I have known couples who swing for 10 years and do not play without their mate... and others who swing for a year or two and play separately.
You and your husband need to have a chat with each other. No, a talk, talking is more serious than chatting... If you have not already discussed these things with him, now is the time to start.
Why not find another couple both of you can enjoy? I'm sure there's nothing wrong with your friend's guy, just not attracted to him. This is fine, swingers don't have to be attracted to everyone.. swinger does not equal nympho by any means.
Why does your husband not want to know before you'd play with this younger man? Is he jealous? Does he think he'll put a kibosh to the whole thing if he knows before hand?
Just this sends a red flag up to me that he is not really comfortable with this, but he's trying to make you happy.
Would you be comfortable with him playing outside of your circle? Why or why not?
Is there any chance your husband, yourself, and your new guy friend could play together? This might make your husband feel more comfortable that you're not going to leave him for this young stud.
Out of curiosity, the party you met this young man at, was this a swing party? Is this a swing party you may meet up with him at this weekend?
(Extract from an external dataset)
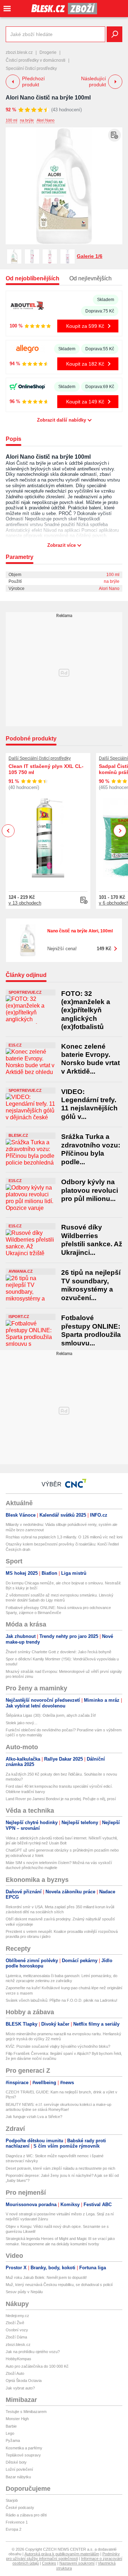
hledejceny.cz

If it is going to be a swing party, this would be a good time to have a 3some.
Also, it sounds to me like you are faithful to your one couple that you play with. Is this a boundary line for either of you, or are you interested in playing with multiple couples (not necessarily at once, just having a few couples that you meet with for fun instead of just one) This would alleviate some of the discomfort from your situation of him getting satisfied with your friend and you not being satisfied with friend's hubby...
Then you need to talk about what you both agree on is cheating. Like I said earlier, some long time swingers don't play separately. For them, it's thin ice to tread on.. might be considered cheating, might not. You have to know what works for you.
If the situation were different, and you both enjoyed this other couple, would you play with him without your husband, or would your husband play with her without you?
Just figure things out for yourselves, what is uncomfortable, what is OK, and what is right out of the question. Then talk about the grey areas... this is where the most trouble can occur. If a grey area situation approaches and you're still not sure.. best to steer clear to avoid that iceberg.. might sink ya, might not, but do you want to find out?
Assure your husband you love him, are attracted to him and enjoy having sex with him. I hope he can do the same for you.